Eine Stunde Shooting, ein paar schöne Fotos – fertig. So sieht es von außen aus. Was dahinter steckt, sieht man nicht. Und das ist eigentlich auch gut so, denn genau dafür bin ich da.
Aber weil diese Frage immer wieder auftaucht, nehme ich euch mal mit hinter die Kulissen – und berichte euch, was vor und nach dem Shooting wirklich passiert.
Was hinter einem Fotoshooting wirklich steckt
Das Shooting beginnt nicht, wenn ich mit der Kamera vor euch stehe. Und es endet nicht, wenn ich wieder nach Hause fahre.

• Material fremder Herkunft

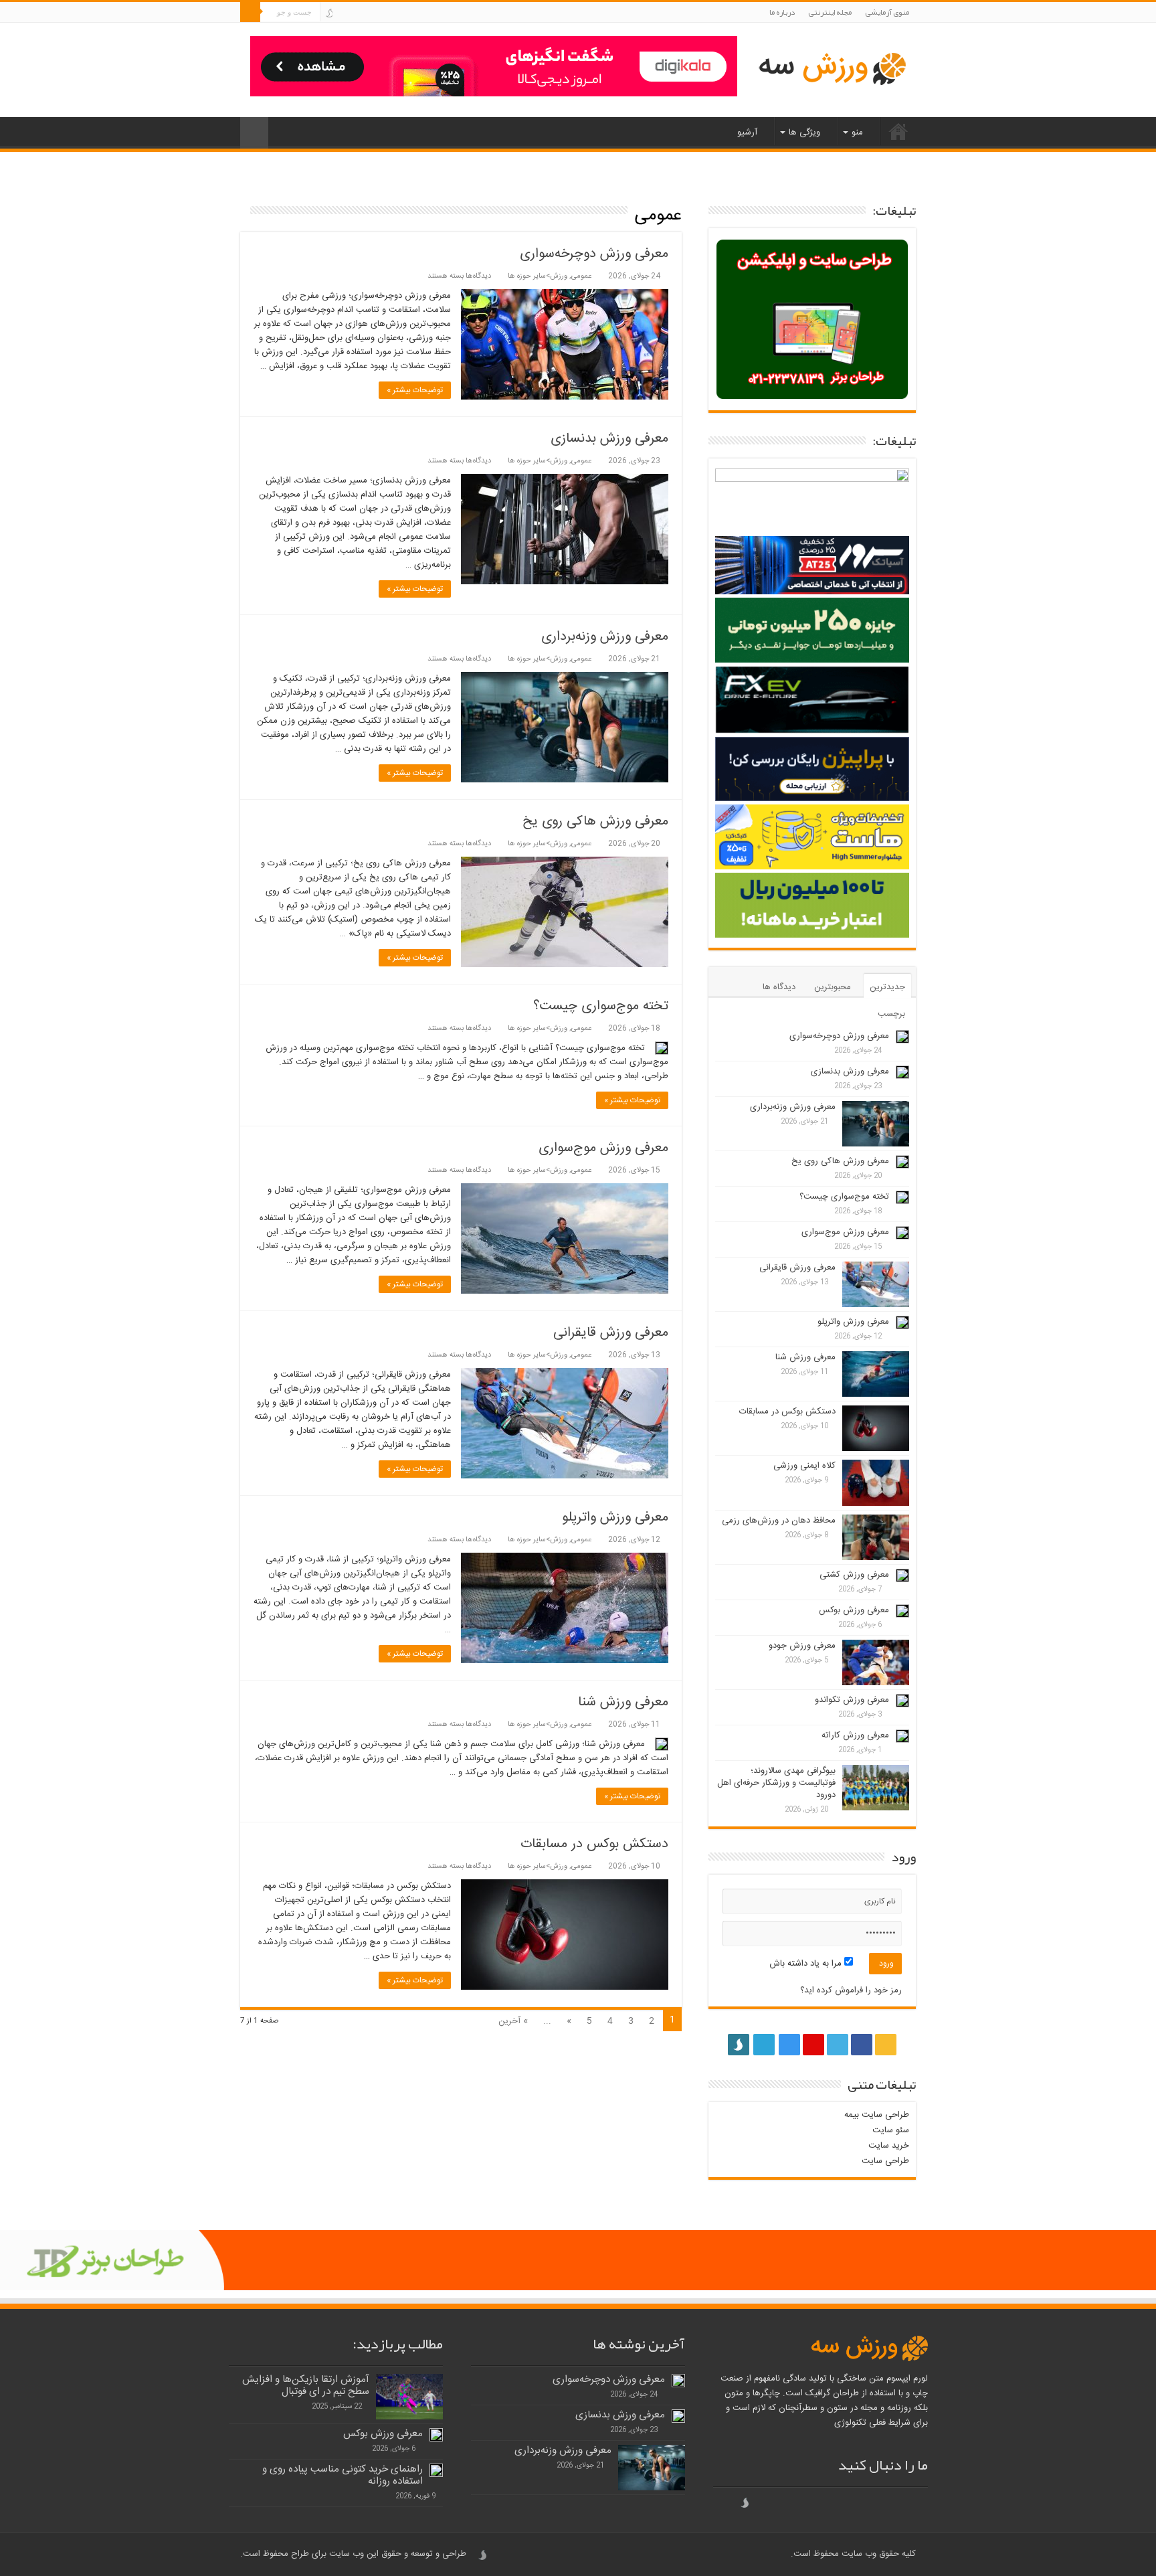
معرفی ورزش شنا (623, 1702)
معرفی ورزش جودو (802, 1645)
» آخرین (513, 2021)
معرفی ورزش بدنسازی (609, 439)
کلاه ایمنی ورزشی (804, 1465)
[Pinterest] (367, 13)
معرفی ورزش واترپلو (615, 1518)
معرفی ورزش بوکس (854, 1610)
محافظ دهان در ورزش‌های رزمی (779, 1520)
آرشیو (747, 132)
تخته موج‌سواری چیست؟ (600, 1006)
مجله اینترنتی (830, 12)
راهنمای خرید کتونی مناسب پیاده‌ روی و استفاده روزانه (342, 2475)
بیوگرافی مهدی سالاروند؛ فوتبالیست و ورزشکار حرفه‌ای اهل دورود (776, 1783)
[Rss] (405, 13)
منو (857, 132)
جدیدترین (887, 987)
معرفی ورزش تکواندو (852, 1700)
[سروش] (328, 13)
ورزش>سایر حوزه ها (537, 276)
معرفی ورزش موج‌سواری (603, 1148)
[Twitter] (380, 13)
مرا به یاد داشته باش (806, 1963)
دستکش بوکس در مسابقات (594, 1844)
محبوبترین (832, 987)
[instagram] (354, 13)
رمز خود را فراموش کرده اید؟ (851, 1990)
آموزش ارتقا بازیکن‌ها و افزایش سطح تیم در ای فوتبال (305, 2385)
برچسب (891, 1014)
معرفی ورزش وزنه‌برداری (604, 637)
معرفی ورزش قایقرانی (610, 1333)
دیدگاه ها (779, 987)
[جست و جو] (250, 12)
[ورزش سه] (832, 70)
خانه (898, 131)
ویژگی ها (804, 132)
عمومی (581, 276)
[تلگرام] (340, 13)
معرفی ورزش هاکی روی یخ (595, 821)
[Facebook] (392, 13)
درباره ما (782, 12)
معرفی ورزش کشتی (854, 1574)
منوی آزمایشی (887, 12)
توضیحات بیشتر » (415, 390)
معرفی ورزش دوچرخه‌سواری (594, 254)
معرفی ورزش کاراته (855, 1735)
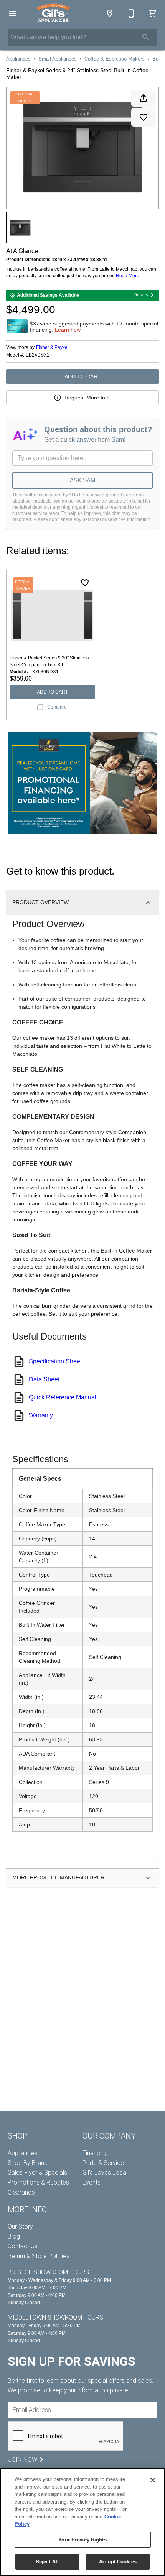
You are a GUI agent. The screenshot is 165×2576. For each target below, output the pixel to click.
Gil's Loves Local (104, 2172)
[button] (12, 13)
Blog (14, 2236)
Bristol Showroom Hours (48, 2272)
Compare (57, 707)
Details (141, 295)
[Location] (110, 13)
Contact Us (23, 2246)
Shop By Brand (28, 2163)
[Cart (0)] (153, 13)
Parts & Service (103, 2163)
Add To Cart (82, 376)
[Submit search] (145, 37)
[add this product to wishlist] (143, 117)
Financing (95, 2153)
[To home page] (53, 13)
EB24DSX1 (38, 355)
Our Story (20, 2226)
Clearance (21, 2192)
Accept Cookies (118, 2561)
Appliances (18, 59)
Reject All (47, 2561)
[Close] (152, 2480)
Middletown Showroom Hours (55, 2317)
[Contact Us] (131, 13)
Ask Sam (83, 480)
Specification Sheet (55, 1361)
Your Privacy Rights (82, 2540)
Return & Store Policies (38, 2256)
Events (91, 2182)
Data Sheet (44, 1379)
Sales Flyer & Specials (37, 2172)
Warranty (41, 1415)
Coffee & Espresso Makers (114, 59)
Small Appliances (57, 59)
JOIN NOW (23, 2459)
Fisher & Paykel (52, 347)
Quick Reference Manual (62, 1397)
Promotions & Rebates (38, 2182)
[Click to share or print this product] (143, 98)
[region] (82, 2522)
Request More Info (87, 398)
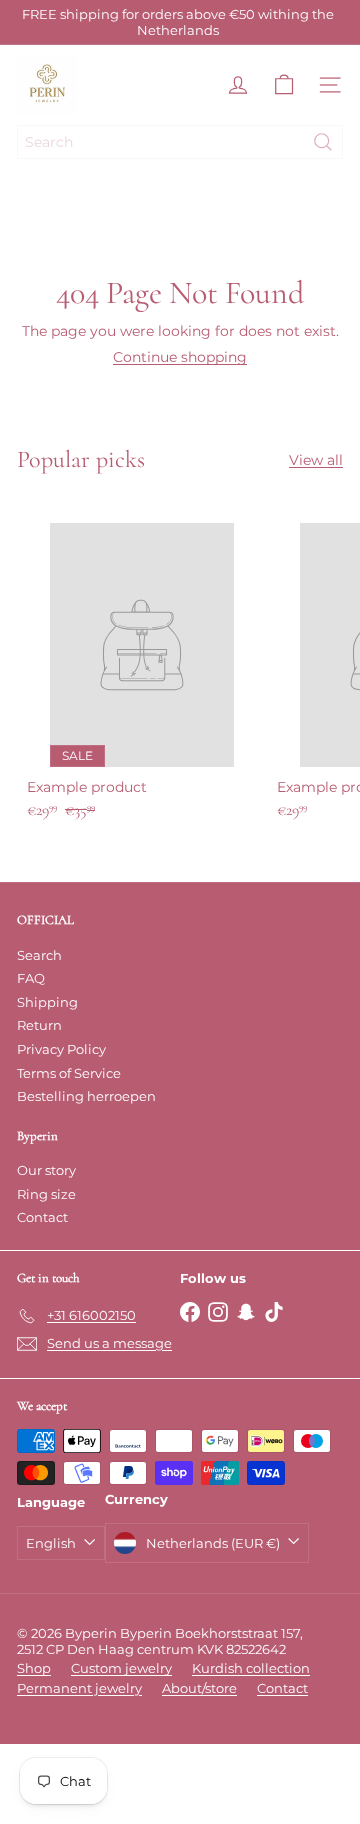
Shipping (47, 1002)
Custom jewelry (121, 1668)
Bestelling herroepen (86, 1096)
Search (39, 955)
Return (39, 1025)
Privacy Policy (61, 1049)
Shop (34, 1668)
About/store (199, 1688)
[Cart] (284, 85)
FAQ (31, 978)
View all (316, 460)
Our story (46, 1170)
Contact (42, 1217)
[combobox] (180, 142)
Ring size (46, 1194)
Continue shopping (180, 357)
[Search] (323, 142)
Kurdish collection (251, 1668)
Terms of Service (69, 1073)
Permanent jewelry (79, 1688)
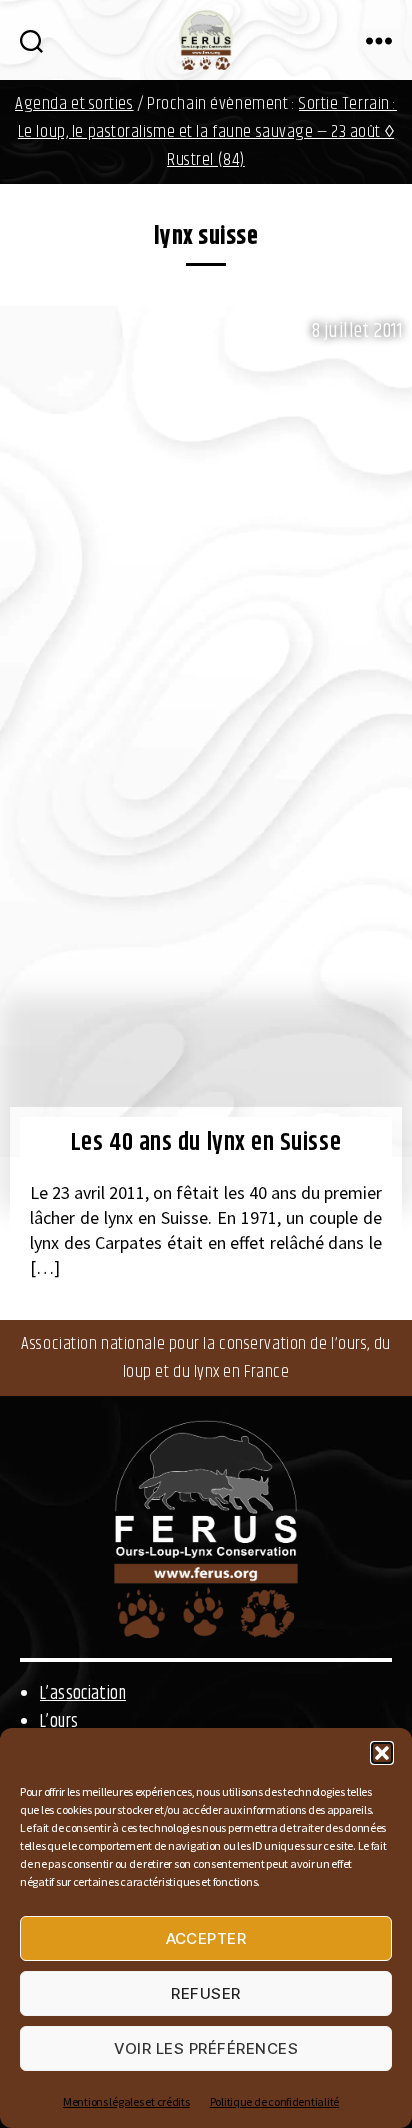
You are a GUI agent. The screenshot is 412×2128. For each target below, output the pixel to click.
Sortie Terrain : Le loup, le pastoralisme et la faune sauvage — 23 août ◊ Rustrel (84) (207, 132)
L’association (83, 1694)
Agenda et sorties (74, 104)
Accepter (206, 1938)
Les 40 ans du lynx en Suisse (206, 1143)
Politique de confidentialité (274, 2101)
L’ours (59, 1722)
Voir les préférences (206, 2048)
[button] (382, 1753)
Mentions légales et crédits (126, 2101)
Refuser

Bereits vorher entstehen die ersten Stunden Arbeit: Anfragen beantworten, Gespräche führen, Termine abstimmen, auf individuelle Wünsche eingehen. Dieser Teil ist mir besonders wichtig – denn ich begleite euch meist in sehr emotionalen Momenten. Eine echte Vertrauensbasis ist die Grundlage für ein entspanntes Shooting, und letztlich für Bilder, in denen ihr euch wirklich wiedererkennt.
Am Shootingtag selbst kommt die An- und Abfahrt dazu – und auf Rügen, besonders in der Hauptsaison, plane ich da lieber großzügig. Zu spät kommen ist keine Option, auch wenn die Insel manchmal andere Pläne hat.
Nach dem Shooting kommt der Teil, den ihr nicht seht: Alle Bilder werden gesichert, gesichtet und sorgfältig ausgewählt. Bei einem einstündigen Shooting entstehen schnell bis zu 1.000 Fotos. Ich könnte das einer KI überlassen – die würde mir in Sekunden die technisch „besten“ Bilder rausfiltern. Aber eine KI sieht keine emotionalen Nuancen. Sie erkennt nicht, dass eine leichte Bewegungsunschärfe oder ein vermeintlich unperfekter Moment genau das ist, was ein Foto unvergesslich macht. Deshalb entscheide ich hier nicht nach Schnelligkeit, sondern nach Gefühl.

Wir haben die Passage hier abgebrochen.